BTW, I used to work at Dalhousie as a Linux cluster sysadmin and all around geek (with the phylogenetics group), where I had heard of ACEnet, where Joey works. Hi!

### Error in exaple

Joey,

Your runtime comparison does compare apple with oranges. The C codes does not compute a1*a2 but numpy.dot(a1, a2) in numpy terms.

Regards
Berthold

### C optimization

Joey,

Thanks for a nice article expressing a lot of my feelings regarding the comparison of C/Fortran and Python.

I do have one remark: your 250000 element matrix multiplication requires 2x500^3 = 250M floating point operations.

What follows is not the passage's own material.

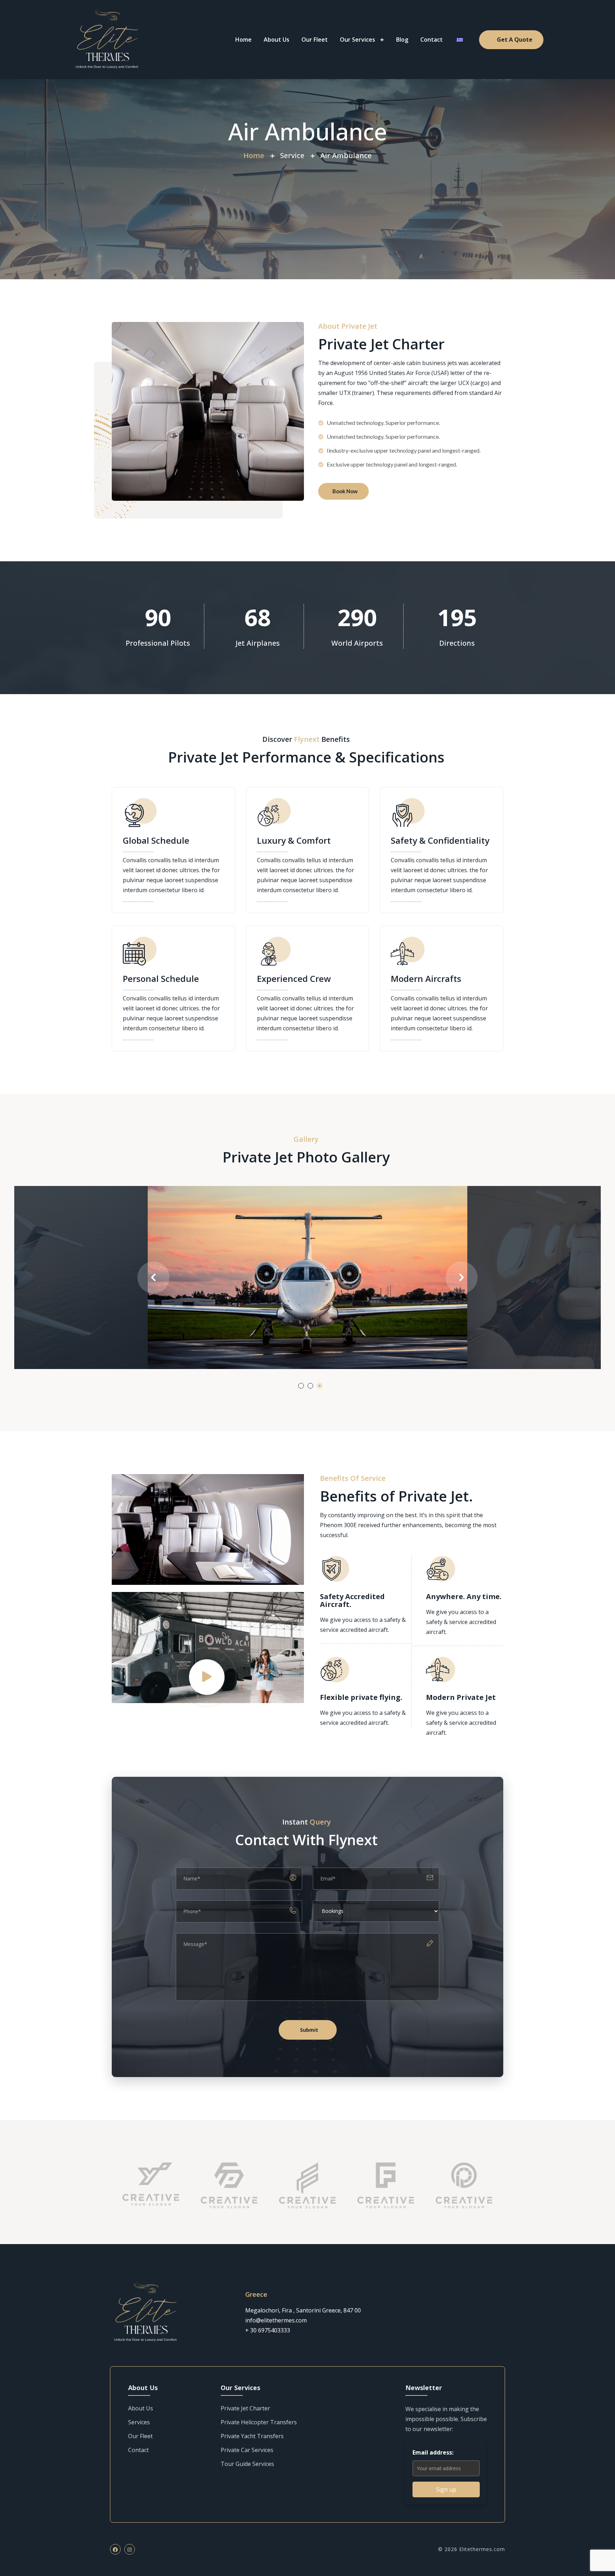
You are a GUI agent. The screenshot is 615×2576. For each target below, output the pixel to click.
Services (139, 2422)
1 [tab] (301, 1386)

You are suggesting that the C program performed those in 0.01 second. That requires 25Gflops and a similar amount of integer operations, simultaneously. This is more than most of us have available in their desktops. I think this shows that "gcc -O3" optimized your entire block of code out of the program, leaving just the startup and termination of the program.

In fact, the Python program you show here performs very close to the optimum, since the total interpreter overhead is only a handful of lines of code. It is in small arrays, like 3x3 matrix multiplications, that C can be significantly faster than Python.